Я подумал, что в этом есть какой-то смысл, но решил не пугать ребенка еще больше:
- Это не война. То есть, война, но маленькая. Только на этой территории. Скоро прибудут войска и спасут нас всех.
Она покачала головой:
- Не тех, кто в подвале.
- Знаешь, что? - я посадил ее на стул. - Посиди здесь, порисуй, что ли... Я за мамой, наверх. Не бойся, я дверь запру и заберу ключ с собой.
- А ты скоро придешь? - она доверчиво взяла меня за руку.
- Постараюсь. Лифт, правда, не работает. И я забыл спросить у твоей мамы, на каком мы этаже...
- Это нижний уровень, - девочка потопала ногой по полу, - дальше ничего нет. То есть, там иногда что-то шумит, но я не знаю, что.
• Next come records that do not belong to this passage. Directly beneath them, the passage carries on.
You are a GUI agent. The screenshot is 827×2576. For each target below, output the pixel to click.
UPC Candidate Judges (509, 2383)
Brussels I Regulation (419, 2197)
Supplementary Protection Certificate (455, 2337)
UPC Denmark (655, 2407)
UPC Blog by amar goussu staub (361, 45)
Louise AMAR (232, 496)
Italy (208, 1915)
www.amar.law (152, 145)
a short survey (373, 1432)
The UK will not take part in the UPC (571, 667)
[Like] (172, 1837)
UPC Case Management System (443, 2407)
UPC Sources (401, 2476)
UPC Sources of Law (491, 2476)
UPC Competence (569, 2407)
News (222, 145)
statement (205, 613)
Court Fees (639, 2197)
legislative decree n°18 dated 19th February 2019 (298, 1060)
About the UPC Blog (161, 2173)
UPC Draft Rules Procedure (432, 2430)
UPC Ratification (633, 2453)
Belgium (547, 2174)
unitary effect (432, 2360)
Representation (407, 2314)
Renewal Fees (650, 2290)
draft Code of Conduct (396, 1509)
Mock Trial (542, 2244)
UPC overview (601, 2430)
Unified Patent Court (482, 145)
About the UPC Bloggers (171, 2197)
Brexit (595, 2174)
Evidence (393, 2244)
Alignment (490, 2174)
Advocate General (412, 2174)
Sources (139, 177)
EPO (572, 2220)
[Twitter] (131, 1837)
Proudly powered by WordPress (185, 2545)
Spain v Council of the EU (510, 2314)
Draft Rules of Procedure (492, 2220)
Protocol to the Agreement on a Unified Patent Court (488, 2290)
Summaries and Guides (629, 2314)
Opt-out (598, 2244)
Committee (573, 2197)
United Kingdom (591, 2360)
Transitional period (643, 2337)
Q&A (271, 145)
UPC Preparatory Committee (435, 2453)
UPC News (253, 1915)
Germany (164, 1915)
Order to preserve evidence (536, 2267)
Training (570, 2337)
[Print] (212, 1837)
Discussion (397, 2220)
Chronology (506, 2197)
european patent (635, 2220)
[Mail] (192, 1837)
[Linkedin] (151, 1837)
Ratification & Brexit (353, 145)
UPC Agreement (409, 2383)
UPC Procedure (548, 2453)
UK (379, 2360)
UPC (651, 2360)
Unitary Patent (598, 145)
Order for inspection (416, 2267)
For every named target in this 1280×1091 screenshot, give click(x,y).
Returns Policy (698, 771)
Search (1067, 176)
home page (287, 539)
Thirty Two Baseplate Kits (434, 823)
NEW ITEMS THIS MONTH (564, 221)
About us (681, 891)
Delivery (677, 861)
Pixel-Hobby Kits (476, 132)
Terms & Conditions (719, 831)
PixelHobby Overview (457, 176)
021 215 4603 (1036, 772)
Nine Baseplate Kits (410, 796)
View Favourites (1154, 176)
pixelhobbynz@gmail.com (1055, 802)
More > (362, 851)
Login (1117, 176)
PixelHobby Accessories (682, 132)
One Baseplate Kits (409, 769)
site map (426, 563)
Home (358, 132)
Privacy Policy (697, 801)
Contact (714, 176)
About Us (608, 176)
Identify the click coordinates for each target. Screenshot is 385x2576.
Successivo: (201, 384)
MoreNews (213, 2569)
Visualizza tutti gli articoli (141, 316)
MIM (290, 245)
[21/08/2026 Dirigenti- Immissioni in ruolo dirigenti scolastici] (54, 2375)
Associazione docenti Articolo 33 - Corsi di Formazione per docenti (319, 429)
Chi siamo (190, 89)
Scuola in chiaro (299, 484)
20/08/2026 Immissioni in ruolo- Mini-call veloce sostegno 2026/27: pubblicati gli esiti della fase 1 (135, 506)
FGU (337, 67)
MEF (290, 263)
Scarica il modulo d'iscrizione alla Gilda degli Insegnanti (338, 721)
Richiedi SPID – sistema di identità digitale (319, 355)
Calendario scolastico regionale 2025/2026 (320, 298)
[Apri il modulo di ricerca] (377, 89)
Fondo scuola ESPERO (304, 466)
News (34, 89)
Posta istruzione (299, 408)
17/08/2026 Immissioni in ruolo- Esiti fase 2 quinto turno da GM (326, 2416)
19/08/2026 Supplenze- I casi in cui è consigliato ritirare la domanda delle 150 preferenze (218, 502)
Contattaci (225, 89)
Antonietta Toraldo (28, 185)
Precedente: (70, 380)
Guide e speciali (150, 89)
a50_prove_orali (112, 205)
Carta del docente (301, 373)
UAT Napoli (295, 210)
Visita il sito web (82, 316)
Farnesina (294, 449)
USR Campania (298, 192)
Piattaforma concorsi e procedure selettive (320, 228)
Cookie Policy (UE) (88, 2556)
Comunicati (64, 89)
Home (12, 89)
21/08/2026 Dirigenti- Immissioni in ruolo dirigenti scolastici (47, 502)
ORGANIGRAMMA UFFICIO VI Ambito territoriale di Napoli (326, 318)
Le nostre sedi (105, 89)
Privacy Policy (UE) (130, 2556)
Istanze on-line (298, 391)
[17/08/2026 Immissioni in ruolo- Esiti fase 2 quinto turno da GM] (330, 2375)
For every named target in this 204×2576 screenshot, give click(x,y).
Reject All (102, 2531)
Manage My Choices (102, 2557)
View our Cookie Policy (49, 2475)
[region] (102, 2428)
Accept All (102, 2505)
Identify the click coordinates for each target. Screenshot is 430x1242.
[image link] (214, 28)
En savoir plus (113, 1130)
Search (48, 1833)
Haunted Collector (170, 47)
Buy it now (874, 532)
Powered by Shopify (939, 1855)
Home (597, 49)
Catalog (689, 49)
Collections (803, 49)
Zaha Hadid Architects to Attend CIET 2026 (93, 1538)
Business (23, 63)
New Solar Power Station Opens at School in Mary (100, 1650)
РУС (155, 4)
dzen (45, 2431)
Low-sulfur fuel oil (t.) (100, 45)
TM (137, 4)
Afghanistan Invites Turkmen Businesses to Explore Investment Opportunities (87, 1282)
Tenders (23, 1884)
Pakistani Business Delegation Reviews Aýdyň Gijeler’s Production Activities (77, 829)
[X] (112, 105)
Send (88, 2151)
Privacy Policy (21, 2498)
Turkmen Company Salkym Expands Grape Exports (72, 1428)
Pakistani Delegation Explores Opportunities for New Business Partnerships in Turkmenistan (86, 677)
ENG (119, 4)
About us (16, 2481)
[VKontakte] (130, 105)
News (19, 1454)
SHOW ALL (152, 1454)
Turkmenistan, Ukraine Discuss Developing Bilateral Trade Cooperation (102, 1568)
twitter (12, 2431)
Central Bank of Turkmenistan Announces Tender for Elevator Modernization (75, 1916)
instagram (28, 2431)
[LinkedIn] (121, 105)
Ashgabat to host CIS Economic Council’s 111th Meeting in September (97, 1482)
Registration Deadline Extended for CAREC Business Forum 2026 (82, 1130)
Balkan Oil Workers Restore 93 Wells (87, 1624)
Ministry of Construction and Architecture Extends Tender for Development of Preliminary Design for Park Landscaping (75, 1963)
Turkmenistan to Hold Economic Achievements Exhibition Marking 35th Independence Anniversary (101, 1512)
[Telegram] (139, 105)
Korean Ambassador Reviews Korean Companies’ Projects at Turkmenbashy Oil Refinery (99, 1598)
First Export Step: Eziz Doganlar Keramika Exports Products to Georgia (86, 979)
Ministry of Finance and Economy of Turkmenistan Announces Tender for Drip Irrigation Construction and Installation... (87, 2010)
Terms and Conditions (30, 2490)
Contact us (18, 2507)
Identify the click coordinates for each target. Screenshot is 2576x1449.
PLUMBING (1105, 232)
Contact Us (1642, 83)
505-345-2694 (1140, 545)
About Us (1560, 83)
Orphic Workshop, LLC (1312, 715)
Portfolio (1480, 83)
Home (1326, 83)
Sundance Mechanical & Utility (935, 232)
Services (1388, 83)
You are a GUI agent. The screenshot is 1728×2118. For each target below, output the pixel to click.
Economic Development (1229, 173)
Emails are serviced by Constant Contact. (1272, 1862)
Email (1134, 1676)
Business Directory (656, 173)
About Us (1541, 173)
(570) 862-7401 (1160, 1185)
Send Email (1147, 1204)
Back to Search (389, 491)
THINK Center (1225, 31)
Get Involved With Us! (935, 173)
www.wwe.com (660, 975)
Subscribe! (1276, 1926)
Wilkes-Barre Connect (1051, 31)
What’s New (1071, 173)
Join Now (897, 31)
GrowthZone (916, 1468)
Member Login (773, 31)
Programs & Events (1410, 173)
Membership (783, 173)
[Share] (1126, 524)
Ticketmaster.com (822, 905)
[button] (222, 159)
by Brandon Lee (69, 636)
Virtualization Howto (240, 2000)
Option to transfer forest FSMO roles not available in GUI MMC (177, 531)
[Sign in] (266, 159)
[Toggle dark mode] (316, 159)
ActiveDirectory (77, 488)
- Я смотрю, ты часто тут бываешь, - заметил я.
- А то! - она весело засмеялась. - Няня у меня такая, - девочка подумала и вдруг явно повторила материнские слова. - Отыгрывается на ребенке за свое неумение жить. Она тут лечилась от а-мо-раль-ного поведения, а теперь ее никуда не берут на работу, только няней в семью. У нее два мальчика, а муж бросил, потому что она была гулящая.
- Нельзя так говорить, - я погрозил пальцем и двинулся к двери, чувствуя ломоту и усталость во всем теле. - Жди меня, будут стучать - не отзывайся.
"Неизвестно кому доверяют ребенка, - лениво ползло у меня в голове, пока я шел, отчаянно зевая, к неработающему лифту, - а потом удивляются, кто у них вырастает. Нет, эту няню надо будет выгнать... Господи, о чем это я?"
И снова - картинка мелькнула в голове, та самая, с белой подушкой. На этот раз я почти расслышал слова Милы, и были они, кажется, обращены ко мне...
Так, что мы имеем? Лифт, на котором нельзя уехать. Но не может же быть, что это единственный путь наверх. В случае аварии люди должны как-то подниматься, а значит - надо искать.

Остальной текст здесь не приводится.